My wife and I have three boys, and it turns out this is the perfect number to ensure that you are never doing something that everybody wants to do. There are disagreements, Fomo, and forced compromises. I often wonder if the kids would be better named Fox, Chicken and Grain – as in the riddle about how to take them across the river one at a time without the fox killing the chicken, or the chicken eating the grain. It is a puzzle I would often use when I was a maths teacher, until one child told me he would take the grain first, and then watch from the boat as the fox killed the chicken, which is the answer I imagine Boris Johnson gave as a kid.

We were at a farm park for the day, and one of the boys wanted to take part in the end-of-the-afternoon disco. This struck terror into my wife’s heart and mine, as the disco mainly involves the kids being led in a series of dance challenges before being encouraged to “get the boring grown-ups up here!”. Then a group of adults do a half-arsed hokey cokey, before the kids are given sweets, leaving you to deal with the sugar rush on the car ride home.

The other two boys wanted to play mini golf, and it was decided that Fox and Grain would do that with my wife, while I would go to the disco with Chicken, because my wife was still having flashbacks from her last hokey cokey.

Once we arrived at the disco, my son looked around and said he thought it was boring and wanted to go to the golf. No problem, I said, and we headed to the other side of the park. As we approached the green, he informed me that he now wanted to go to the disco. I asked him if he was sure, in a voice that I hope perfectly masked my frustration, and we headed back to the dancefloor.

Within minutes, he came back and said he didn’t want to be there after all. At that point I became irritable and explained firmly that I was trying to help him have a nice time, but that he needed to make a decision or we were going to spend the rest of the day walking back and forth across the farm. He said he definitely wanted to play golf, which I initially misheard as, “Dad, I am trying to make you cry.” We went to leave. He told me he was no longer sure.

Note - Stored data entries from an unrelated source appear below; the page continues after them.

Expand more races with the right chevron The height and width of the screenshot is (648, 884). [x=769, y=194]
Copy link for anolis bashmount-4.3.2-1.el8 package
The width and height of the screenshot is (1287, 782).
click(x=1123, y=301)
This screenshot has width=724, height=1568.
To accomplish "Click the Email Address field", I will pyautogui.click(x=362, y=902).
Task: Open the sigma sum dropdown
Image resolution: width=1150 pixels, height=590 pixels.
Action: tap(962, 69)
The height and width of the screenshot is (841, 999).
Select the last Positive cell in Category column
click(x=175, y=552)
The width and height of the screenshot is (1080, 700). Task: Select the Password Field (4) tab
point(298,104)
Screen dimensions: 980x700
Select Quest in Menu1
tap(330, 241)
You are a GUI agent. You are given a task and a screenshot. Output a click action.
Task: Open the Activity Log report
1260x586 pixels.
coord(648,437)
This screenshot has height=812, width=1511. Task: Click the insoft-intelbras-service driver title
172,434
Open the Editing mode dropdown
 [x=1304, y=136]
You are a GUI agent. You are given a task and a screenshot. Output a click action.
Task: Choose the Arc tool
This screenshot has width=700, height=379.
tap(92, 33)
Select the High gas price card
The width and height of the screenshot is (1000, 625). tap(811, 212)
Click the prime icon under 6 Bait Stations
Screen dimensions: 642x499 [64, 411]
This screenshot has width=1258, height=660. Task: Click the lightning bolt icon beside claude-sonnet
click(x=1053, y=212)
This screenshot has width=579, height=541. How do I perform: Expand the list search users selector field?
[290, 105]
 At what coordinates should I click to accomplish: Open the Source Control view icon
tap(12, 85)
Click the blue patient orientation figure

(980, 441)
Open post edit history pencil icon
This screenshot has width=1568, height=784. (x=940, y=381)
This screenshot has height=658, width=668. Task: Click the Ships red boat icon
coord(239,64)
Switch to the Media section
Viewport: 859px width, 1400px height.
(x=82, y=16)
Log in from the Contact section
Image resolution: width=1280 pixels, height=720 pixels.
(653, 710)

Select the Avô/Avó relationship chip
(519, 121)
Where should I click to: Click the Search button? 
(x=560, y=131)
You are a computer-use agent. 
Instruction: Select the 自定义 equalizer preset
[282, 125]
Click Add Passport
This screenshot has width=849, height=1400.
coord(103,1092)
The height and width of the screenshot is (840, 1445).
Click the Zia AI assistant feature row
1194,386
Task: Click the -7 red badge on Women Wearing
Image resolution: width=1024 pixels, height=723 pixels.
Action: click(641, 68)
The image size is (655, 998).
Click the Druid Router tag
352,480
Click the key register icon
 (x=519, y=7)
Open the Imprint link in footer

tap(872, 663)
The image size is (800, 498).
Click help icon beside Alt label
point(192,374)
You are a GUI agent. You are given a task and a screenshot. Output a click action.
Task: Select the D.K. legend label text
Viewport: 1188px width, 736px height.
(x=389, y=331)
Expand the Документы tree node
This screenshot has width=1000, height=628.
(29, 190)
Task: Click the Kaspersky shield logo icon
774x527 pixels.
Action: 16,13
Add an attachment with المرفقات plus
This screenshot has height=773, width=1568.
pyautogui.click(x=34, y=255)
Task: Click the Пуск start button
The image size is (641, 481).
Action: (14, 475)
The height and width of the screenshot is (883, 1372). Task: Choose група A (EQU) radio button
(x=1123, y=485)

Just as I lost my rag and told him to make up his mind, my son pulled a face that expressed very clearly how intensely he was struggling with the dilemma. It was heartbreaking. I had been behaving as if my son were doing this deliberately to annoy me, which of course was not the case. He was just experiencing Fomo to a debilitating degree. Which in fairness to him, had played out identically with me when I was buying the family car – and he had been much more understanding.

I told him that the disco looked great and it was probably too late to do golf now. He looked at me as if a weight had been lifted from his shoulders and headed on to the dancefloor, leaving me to reflect on how poorly I had dealt with the whole thing. The gloom lifted only when my wife returned from golf early and Chicken asked her to do the hokey cokey. I made sure I looked gutted.